**INSTRUCTIONS TO FOLLOW**
Would you mind restating all of the records word for word, skipping the pictures?

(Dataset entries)
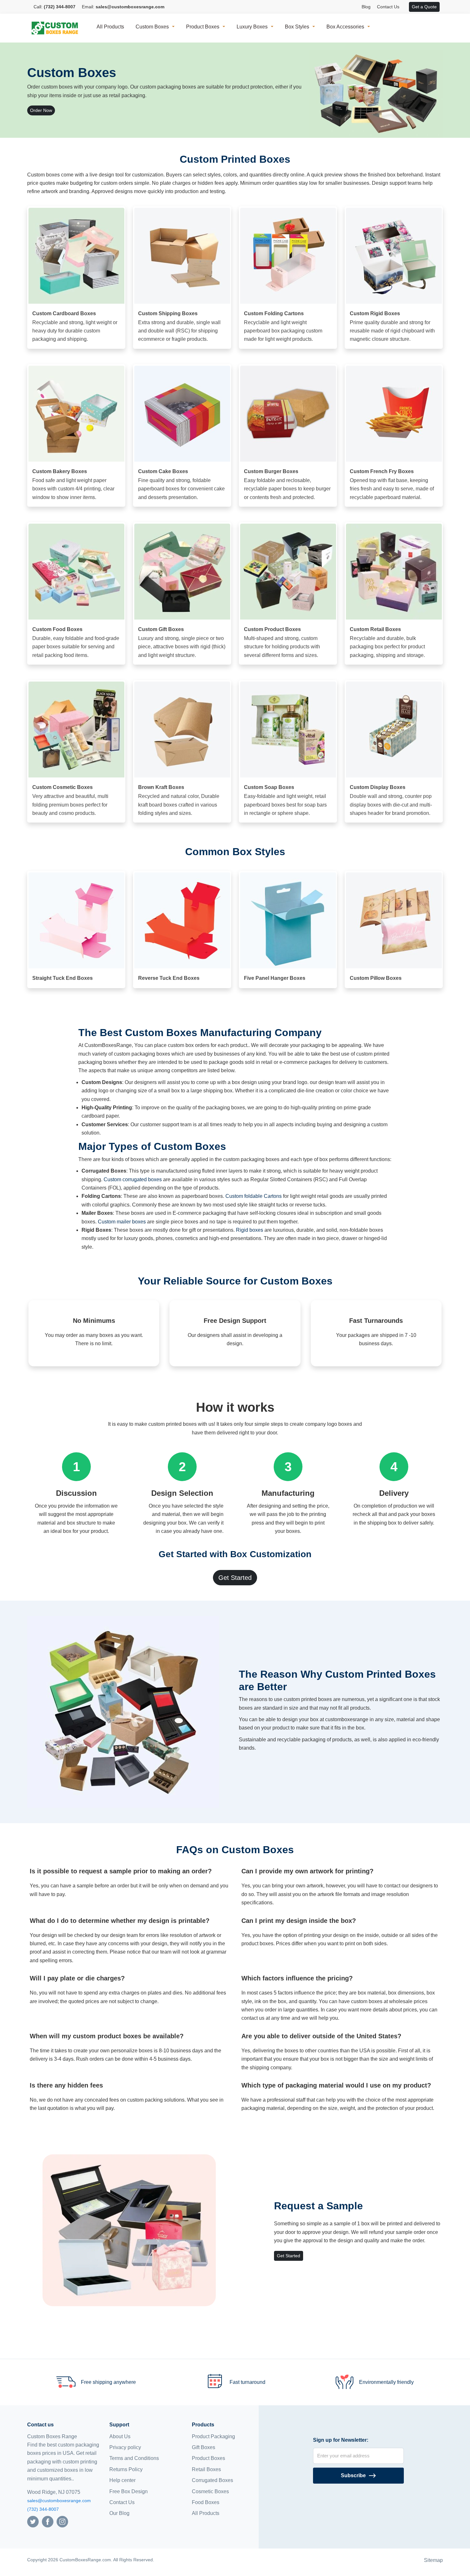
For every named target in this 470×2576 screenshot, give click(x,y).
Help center (122, 2480)
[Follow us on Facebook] (47, 2521)
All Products (110, 26)
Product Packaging (213, 2436)
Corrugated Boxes (212, 2480)
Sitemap (433, 2560)
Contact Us (388, 6)
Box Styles (297, 26)
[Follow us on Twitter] (33, 2521)
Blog (366, 6)
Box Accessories (345, 26)
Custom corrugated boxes (133, 1179)
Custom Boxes (152, 26)
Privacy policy (125, 2447)
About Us (119, 2436)
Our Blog (119, 2513)
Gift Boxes (203, 2447)
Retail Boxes (206, 2469)
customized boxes (57, 2470)
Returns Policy (126, 2469)
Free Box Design (128, 2491)
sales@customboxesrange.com (59, 2500)
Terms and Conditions (134, 2458)
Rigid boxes (249, 1230)
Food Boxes (205, 2502)
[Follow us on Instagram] (62, 2521)
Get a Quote (424, 6)
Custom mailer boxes (122, 1221)
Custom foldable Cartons (253, 1196)
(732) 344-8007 (43, 2509)
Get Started (235, 1577)
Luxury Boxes (252, 26)
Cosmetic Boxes (210, 2491)
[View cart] (406, 7)
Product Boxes (202, 26)
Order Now (41, 110)
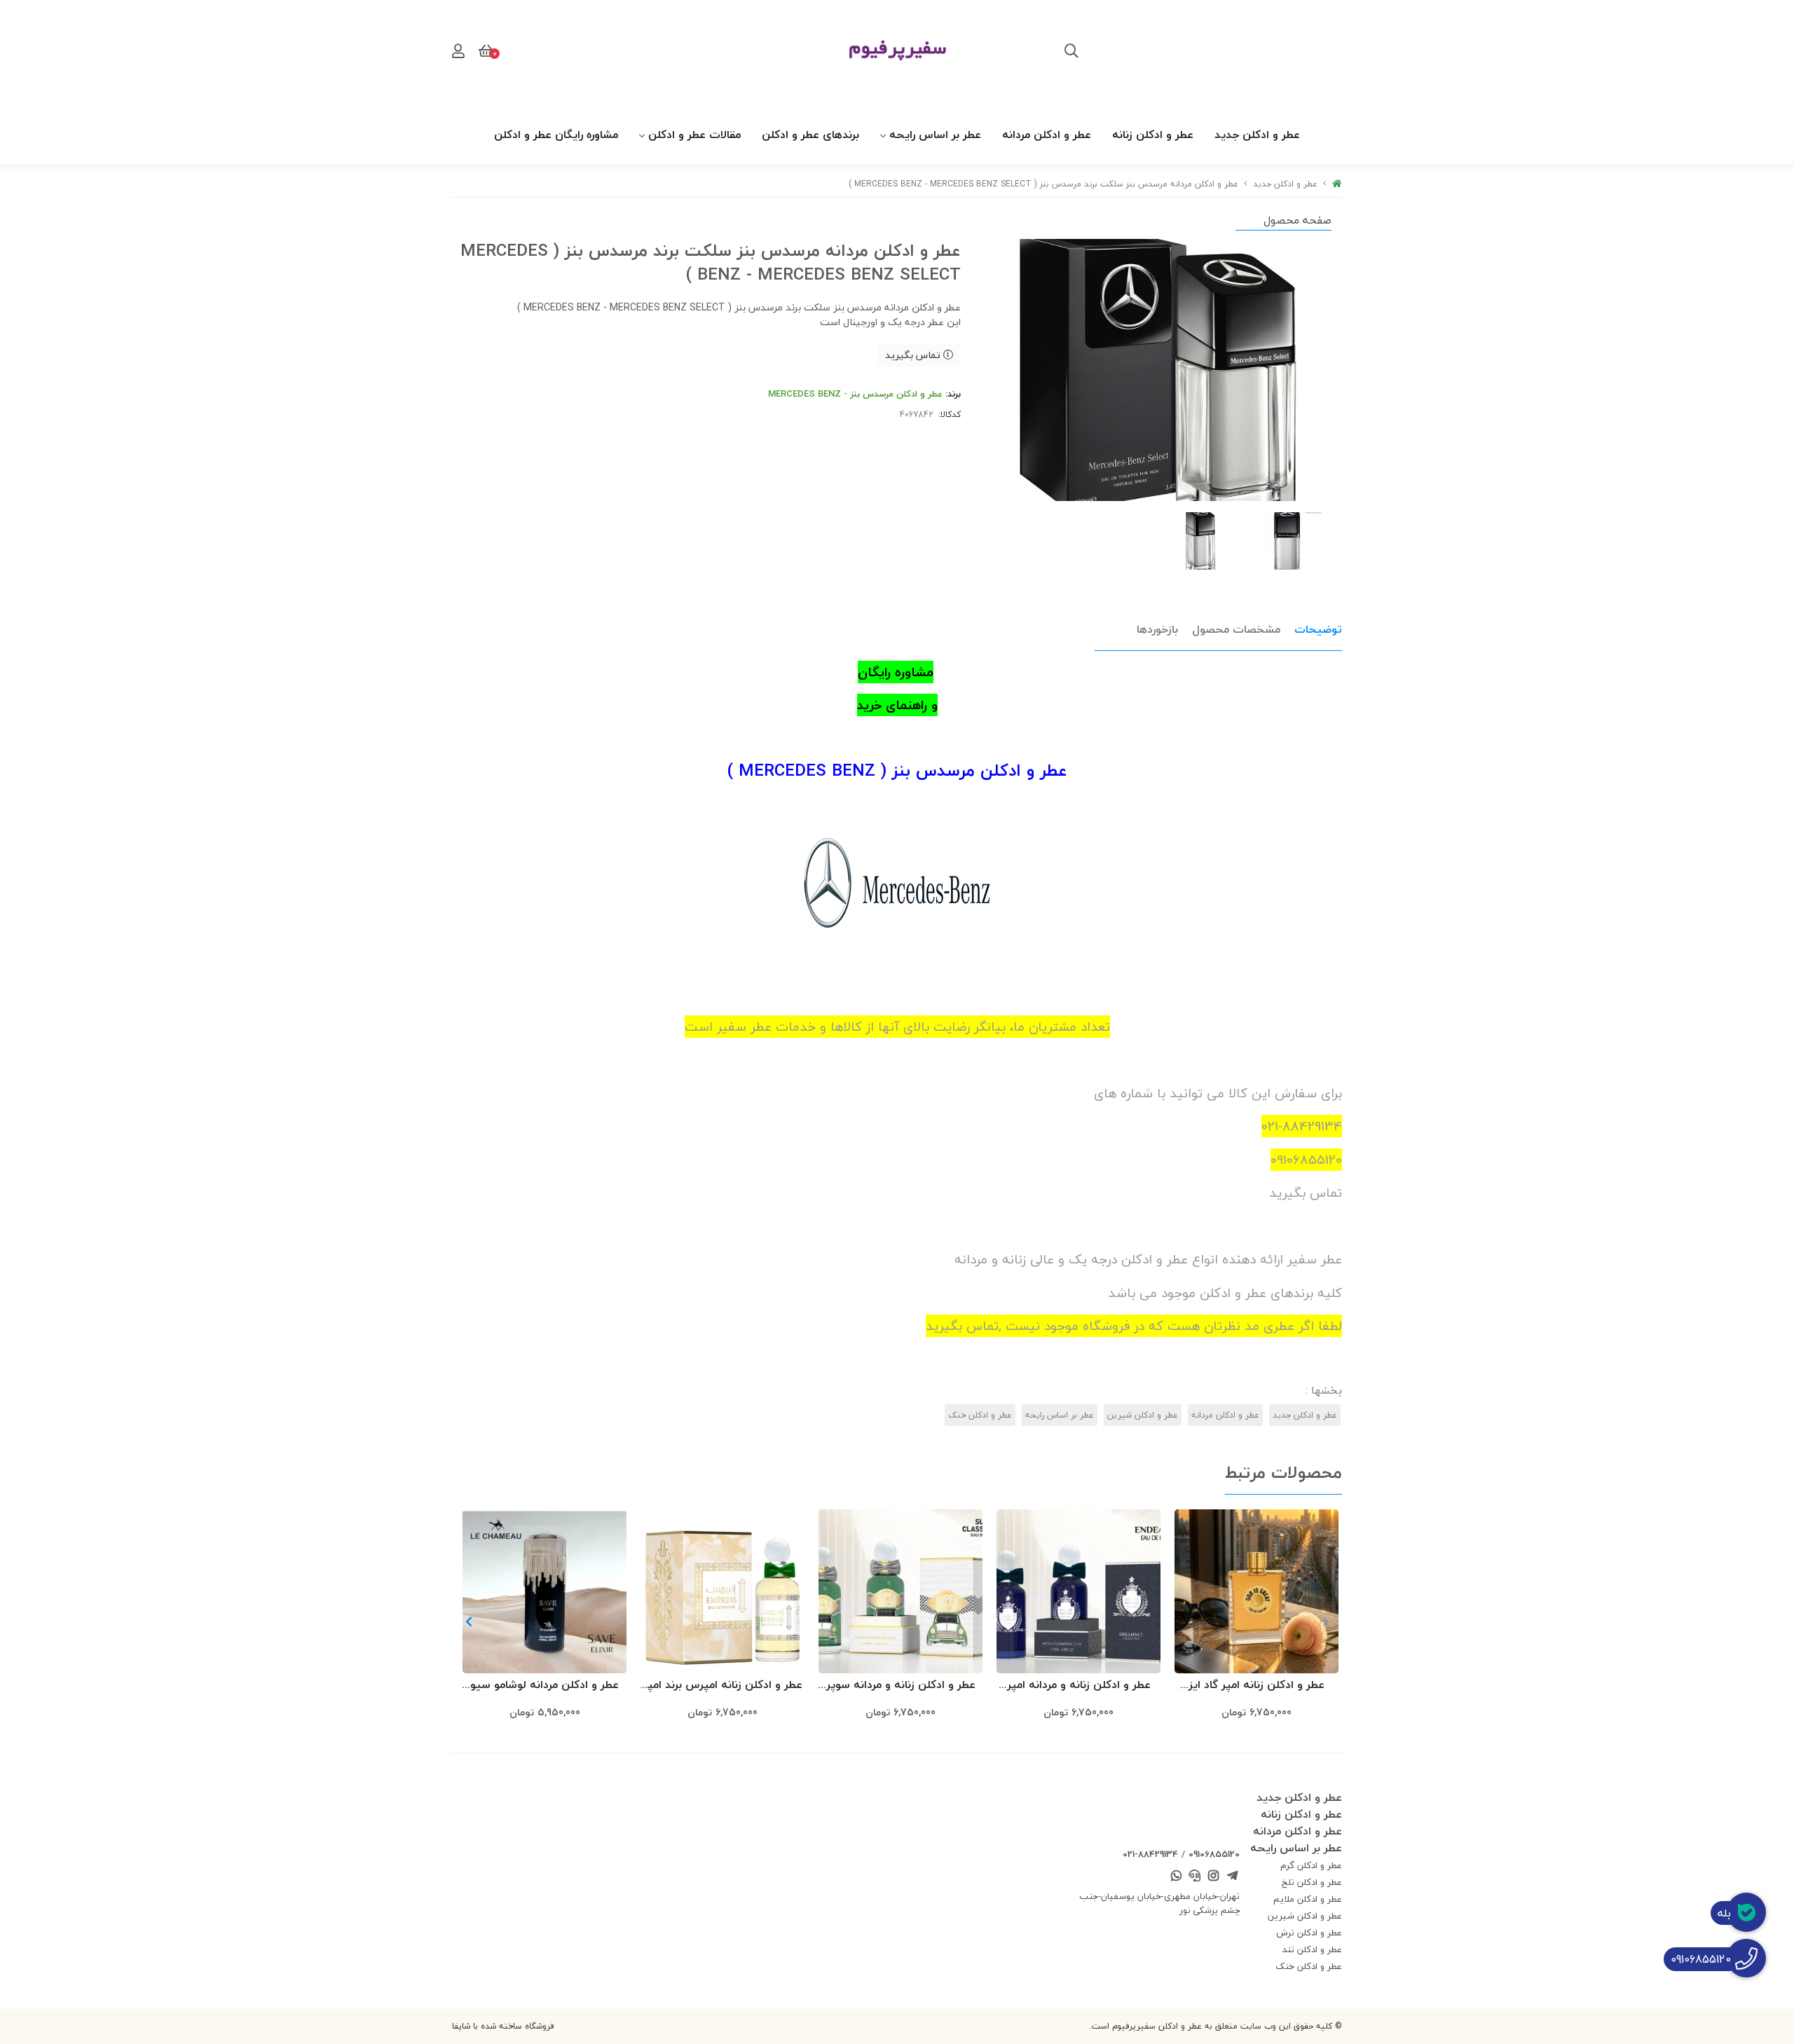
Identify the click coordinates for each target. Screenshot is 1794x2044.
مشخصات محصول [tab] (1236, 629)
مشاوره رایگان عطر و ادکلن (556, 134)
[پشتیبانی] (1195, 1877)
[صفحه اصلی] (1337, 184)
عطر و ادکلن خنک (980, 1415)
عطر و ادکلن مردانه (1046, 134)
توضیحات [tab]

**SOLUTION TO THE EXERCISE**
For every named target in this 470×2576 screenshot, give click(x,y).
Help center (122, 2480)
[Follow us on Facebook] (47, 2521)
All Products (110, 26)
Product Packaging (213, 2436)
Corrugated Boxes (212, 2480)
Sitemap (433, 2560)
Contact Us (388, 6)
Box Styles (297, 26)
[Follow us on Twitter] (33, 2521)
Blog (366, 6)
Box Accessories (345, 26)
Custom corrugated boxes (133, 1179)
Custom Boxes (152, 26)
Privacy policy (125, 2447)
About Us (119, 2436)
Our Blog (119, 2513)
Gift Boxes (203, 2447)
Retail Boxes (206, 2469)
customized boxes (57, 2470)
Returns Policy (126, 2469)
Free Box Design (128, 2491)
sales@customboxesrange.com (59, 2500)
Terms and Conditions (134, 2458)
Rigid boxes (249, 1230)
Food Boxes (205, 2502)
[Follow us on Instagram] (62, 2521)
Get a Quote (424, 6)
Custom mailer boxes (122, 1221)
Custom foldable Cartons (253, 1196)
(732) 344-8007 (43, 2509)
Get Started (235, 1577)
Luxury Boxes (252, 26)
Cosmetic Boxes (210, 2491)
[View cart] (406, 7)
Product Boxes (202, 26)
Order Now (41, 110)
Identify the click coordinates for each target. Screenshot is 1794x2044.
مشخصات محصول [tab] (1236, 629)
مشاوره رایگان عطر و ادکلن (556, 134)
[پشتیبانی] (1195, 1877)
[صفحه اصلی] (1337, 184)
عطر و ادکلن خنک (980, 1415)
عطر و ادکلن مردانه (1046, 134)
توضیحات [tab]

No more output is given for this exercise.